Le lendemain, après une courte nuit, Pouget prend le train en gare de Toulouse à 4h55, en compagnie de Sébastien Faure. En route vers Paris, Faure et Pouget débattirent longtemps sur ce Congrès. Faure ne voyait aucune issue, pour les anarchistes, en l’investissement des chambres syndicales, alors que pour Pouget, devenu un des principaux animateurs du mouvement syndical, s’investir dans ces structures ouvrières, c’était "apporter aux anarchistes un objectif qui serait l’organisation des rapports sociaux sur une base libertaire", en ayant bien entendu un objectif final qui serait la Révolution obtenue par la grève générale.
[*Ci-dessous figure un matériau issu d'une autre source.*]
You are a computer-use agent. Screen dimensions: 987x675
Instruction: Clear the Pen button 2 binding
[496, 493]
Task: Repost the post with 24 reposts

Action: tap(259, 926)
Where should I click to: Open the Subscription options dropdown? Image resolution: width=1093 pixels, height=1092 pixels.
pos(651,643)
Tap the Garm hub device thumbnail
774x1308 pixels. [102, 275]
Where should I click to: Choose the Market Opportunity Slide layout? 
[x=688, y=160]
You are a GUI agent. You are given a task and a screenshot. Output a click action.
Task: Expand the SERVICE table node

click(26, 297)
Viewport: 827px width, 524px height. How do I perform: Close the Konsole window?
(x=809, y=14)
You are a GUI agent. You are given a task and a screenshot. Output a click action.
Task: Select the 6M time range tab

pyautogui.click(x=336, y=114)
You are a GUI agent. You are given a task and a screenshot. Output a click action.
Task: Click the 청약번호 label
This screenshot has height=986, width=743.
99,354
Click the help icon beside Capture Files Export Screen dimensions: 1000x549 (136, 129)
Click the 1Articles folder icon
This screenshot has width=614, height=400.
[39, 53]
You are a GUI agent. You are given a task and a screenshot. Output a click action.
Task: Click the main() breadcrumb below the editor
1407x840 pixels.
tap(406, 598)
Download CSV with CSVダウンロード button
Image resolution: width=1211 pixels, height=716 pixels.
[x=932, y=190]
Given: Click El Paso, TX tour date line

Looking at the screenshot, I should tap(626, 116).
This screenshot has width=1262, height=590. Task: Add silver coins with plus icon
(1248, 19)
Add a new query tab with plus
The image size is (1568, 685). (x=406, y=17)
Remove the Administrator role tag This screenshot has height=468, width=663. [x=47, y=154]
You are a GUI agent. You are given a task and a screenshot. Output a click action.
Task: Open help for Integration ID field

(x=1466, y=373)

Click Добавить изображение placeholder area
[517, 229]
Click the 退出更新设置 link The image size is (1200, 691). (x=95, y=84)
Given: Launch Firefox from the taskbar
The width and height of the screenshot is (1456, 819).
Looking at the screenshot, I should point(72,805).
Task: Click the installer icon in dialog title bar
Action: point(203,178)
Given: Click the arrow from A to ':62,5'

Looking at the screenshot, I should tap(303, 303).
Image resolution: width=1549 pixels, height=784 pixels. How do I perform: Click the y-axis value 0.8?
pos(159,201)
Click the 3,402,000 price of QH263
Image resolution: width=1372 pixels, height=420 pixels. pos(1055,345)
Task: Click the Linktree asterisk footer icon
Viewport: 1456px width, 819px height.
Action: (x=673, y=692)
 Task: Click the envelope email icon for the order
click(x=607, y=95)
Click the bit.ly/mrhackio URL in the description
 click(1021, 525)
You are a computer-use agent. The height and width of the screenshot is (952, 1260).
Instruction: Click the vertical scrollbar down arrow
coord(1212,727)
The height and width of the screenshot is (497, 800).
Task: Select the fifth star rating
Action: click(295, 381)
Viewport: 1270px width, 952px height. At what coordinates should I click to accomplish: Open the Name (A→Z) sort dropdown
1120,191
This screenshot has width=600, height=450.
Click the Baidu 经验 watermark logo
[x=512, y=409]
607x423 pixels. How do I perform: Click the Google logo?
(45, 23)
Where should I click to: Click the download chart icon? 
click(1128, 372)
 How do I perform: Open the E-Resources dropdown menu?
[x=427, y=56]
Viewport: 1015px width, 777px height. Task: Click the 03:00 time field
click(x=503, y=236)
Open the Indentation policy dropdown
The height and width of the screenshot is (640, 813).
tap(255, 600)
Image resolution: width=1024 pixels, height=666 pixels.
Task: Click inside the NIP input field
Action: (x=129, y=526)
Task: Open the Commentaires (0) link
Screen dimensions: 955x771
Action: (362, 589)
Pour y parvenir, il faudra mettre à profit les méthodes de lutte préconisées à Toulouse, le boycottage, mise à l’index révolutionnaire, et le sabotage, formule de combat social qu’il souhaitait voir venir rejoindre la grève, dans le catalogue des moyens de luttes ouvriers. Ces méthodes feraient partie intégrante de la forme d’action unique du syndicalisme révolutionnaire, caractérisée par l’action directe, pas forcément violente, et exercée directement sur le patronat, sans intermédiaire, ni parlementaire, ou de quelque autre sorte d’ailleurs...

Xosé Ulla Quiben (Aveyron)
(article publié dans le n°3 de la revue L’Émancipation de novembre 2007)

(1) Rappelons que c’est Pouget qui inventa le terme. En 1911, il écrira : "(Le sabotage) a conquis droit de cité au Larousse, et nul doute que l’académie – à moins qu’elle n’ait été sabotée elle-même avant d’être parvenue à la lettre S de son dictionnaire- ne se résolve à tirer au mot « sabotage » sa plus cérémonieuse révérence et à lui ouvrir les pages de son officiel recueil", Le Sabotage , EP, Bibliothèque du Mouvement Prolétarien 1911.
(2) Le principe du "sabottage" comme moyen d’action sera rediscuté au différents congrès de la CGT jusqu’en 1900 (vote : pour : 117 ; contre : 76 ; blanc : 2) ; Pouget écrira en 1911, à propos de ce vote : "Ce vote précis clôtura la période de gestation, d’infiltration théorique du sabotage. Depuis lors, indiscutablement admis, reconnu et accepté, il n’a plus été évoqué aux Congrès corporatifs et il a pris rang définitivement au nombre des moyens de lutte préconisés et pratiqués dans le combat contre le capitalisme. Il est à remarquer que le vote ci-dessus, émis au Congrès de 1900, est déjà une indication du tassement qui va s’effectuer dans les organisations syndicales et qui va mettre les révolutionnaires à un pôle, les réformistes à l’autre. En effet, dans tous les Congrès confédéraux qui vont suivre, quand révolutionnaires et réformistes se trouveront aux prises, presque toujours la majorité révolutionnaire sera à peu près ce qu’elle a été dans le vote sur le sabotage, - soit dans la proportion des deux tiers, contre une minorité d’un tiers" ( Le Sabotage , EP, Bibliothèque du Mouvement Prolétarien 1911.).
(3) Celle-ci sera rééditée en septembre 2004 par les éditions Mille et Une nuits.